Given exercise —
Please translate this sentence from the court opinion below into Spanish: "And the answer names several buildings and gives their distances."

[EDITORS' NOTE: THIS PAGE CONTAINS HEADNOTES. HEADNOTES ARE NOT AN OFFICIAL PRODUCT OF THE COURT, THEREFORE THEY ARE NOT DISPLAYED.] *Page 378 The application of the insured, in this case, was, by the express terms of the policy, to enter into and form part of it. Its provisions, therefore, must be deemed part of the policy itself, so far as any question may arise out of them. (Murdock v. Chenango Mutual Insurance Company, 2 Comst., 210; Egan v. Mutual Insurance Company of Albany, 5 Denio, 326;Jennings v. Chenango Mutual Insurance Company, 2 id., 75;Burritt v. Saratoga County Mutual Fire Insurance Company, 5Hill, 188.) Any statement contained in it, therefore, constitutes a warranty. (3 Seld., 370; 2 Comst., 221.) And a warranty in relation to the situation of the property is a condition precedent, and, unless substantially true, the policy will be void. (2 Comst., 221; 16 Wend., 481, and cases citedsupra.)
The main question, then, in this case, is, whether the answer to the fifth interrogatory, by a fair interpretation of *Page 379 the question and answer, taken together with the clause at the bottom, that "all exposures within ten rods are mentioned," asserts that no buildings other than those mentioned are situated within ten rods of the insured building. The question calls for the "relative situation as to other buildings, distance from each within ten rods, and for what purpose occupied," c. The answer is, "In the middle of a block of three stores; one clothing store; one grocery; one hardware and stove store; one tin shop; Mansion House across the street, about six rods; cabinet shop, three rods; harness shop, five rods; grocery and dwelling-house, five rods; wagon shop and blacksmith shop, about eight rods; two small barns from four to eight rods; new building to be used for tin shop, about three rods; one store-house and one barn about four rods." In addition there is placed at the bottom the clause, "all exposures within ten rods are mentioned."
The question manifestly calls for all the buildings within ten rods and their several distances from the building proposed for insurance. And the answer names several buildings and gives their distances. Giving the language a fair natural construction, it seems to me plain that it asserts that the buildings named are all the buildings within ten rods. And such has been the uniform construction given by the courts to similar language in other cases. (5 Hill, 188; 2 Denio, 76; 2 Seld., 53; 3 id., 370; 7 Hill, 122.)
The language is very different from that used in the case ofYates v. Madison County Mutual Insurance Company (2 Comst., 43). In that case the inquiry was, how bounded and distance from other buildings, if within ten rods, and the answer was, "the nearest building on the east is the dwelling-house occupied,"c., "which is about forty-eight feet," c., and in a similar manner giving the distance of the nearest building in each direction from the insured building. It will be observed that the inquiry in that case was ambiguous, admitting of the interpretation that only the nearest buildings, *Page 380 those forming the boundary, if within ten rods, were called for. And the answer clearly showed that it was in that sense that the applicant understood it. The court held that it being thus manifest to the company, when the application was presented, that the applicant understood it in that sense, if they were not satisfied with the answer they should have required it to be made more definite. And that as it was plain that the applicant did not mean to assert the buildings named to be all the buildings within ten rods, there was, of course, no warranty to that effect. In the case at bar the question manifestly calls for all the buildings, and the answer, by a fair implication, purports to give them all.

Material —
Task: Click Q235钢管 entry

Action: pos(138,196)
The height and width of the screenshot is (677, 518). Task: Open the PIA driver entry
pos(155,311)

Response —
Y la respuesta nombra varios edificios y da sus distancias.